I've had the good fortune of completing some pretty daunting things in my life. First was my PhD comprehensive exams (studied 9 months for them), then there was my dissertation (took two years to write) and finally there was this marathon (trained for 9 months). The common denominator between all of them is that there's a period of time after the big event where you just stand around thinking, "now what?" You expend so much energy just trying to get *there* that there's now a big void in your thinking and motivation.

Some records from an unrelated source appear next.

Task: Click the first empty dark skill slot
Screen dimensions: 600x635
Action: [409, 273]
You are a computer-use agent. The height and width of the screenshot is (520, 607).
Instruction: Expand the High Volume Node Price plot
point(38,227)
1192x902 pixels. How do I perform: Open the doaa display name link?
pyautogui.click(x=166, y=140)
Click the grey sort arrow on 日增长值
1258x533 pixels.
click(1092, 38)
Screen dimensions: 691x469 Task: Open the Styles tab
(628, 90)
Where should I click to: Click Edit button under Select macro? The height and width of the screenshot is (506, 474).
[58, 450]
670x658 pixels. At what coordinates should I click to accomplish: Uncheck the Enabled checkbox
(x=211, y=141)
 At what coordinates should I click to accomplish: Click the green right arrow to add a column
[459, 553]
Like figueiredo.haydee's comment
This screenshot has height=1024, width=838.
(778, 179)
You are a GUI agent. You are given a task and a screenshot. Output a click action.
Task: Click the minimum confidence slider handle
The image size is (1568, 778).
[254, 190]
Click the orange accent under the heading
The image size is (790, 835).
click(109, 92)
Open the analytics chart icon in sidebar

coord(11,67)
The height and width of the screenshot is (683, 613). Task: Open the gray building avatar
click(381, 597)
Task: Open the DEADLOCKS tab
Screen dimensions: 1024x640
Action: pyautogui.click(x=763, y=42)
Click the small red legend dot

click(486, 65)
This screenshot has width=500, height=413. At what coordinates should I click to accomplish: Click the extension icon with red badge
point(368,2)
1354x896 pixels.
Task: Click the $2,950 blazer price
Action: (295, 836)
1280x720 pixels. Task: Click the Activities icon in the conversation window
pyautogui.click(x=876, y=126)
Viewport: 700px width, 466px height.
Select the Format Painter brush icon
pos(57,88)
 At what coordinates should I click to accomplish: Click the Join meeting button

It's easy to get into a post race slump, so while I took last week off of working out (for the most part), I'm using today to reevaluate and get a new schedule going asap. I'm thinking something like this:
Monday: Swimming, weight training
Tuesday: Running
Wednesday: Cycling, weight training
Thursday: Running
Friday: Cycling, weight training
Saturday: Swimming
Sunday: Running
If I decide to do the half ironman, I'm going to have to double up my workouts (ex. swimming + cycling on Mondays, etc...), but I think I just want to get into an established schedule for right now. I also know that I want to keep my half-marathon length, so I'll probably do a 13 mile run every other week or so just so I don't lose that distance. The Thursday run will probably be either 6 or 8 miles and I'd like to keep my Tuesday runs at the track just for a change of pace. You'll notice that I'm adding weight training back in 3 days a week. For swimming, being stronger is really helpful. Plus, after spending the better part of the fall and winter running for hours on end, it seems like a ridiculous luxury to just stand there and lift weights.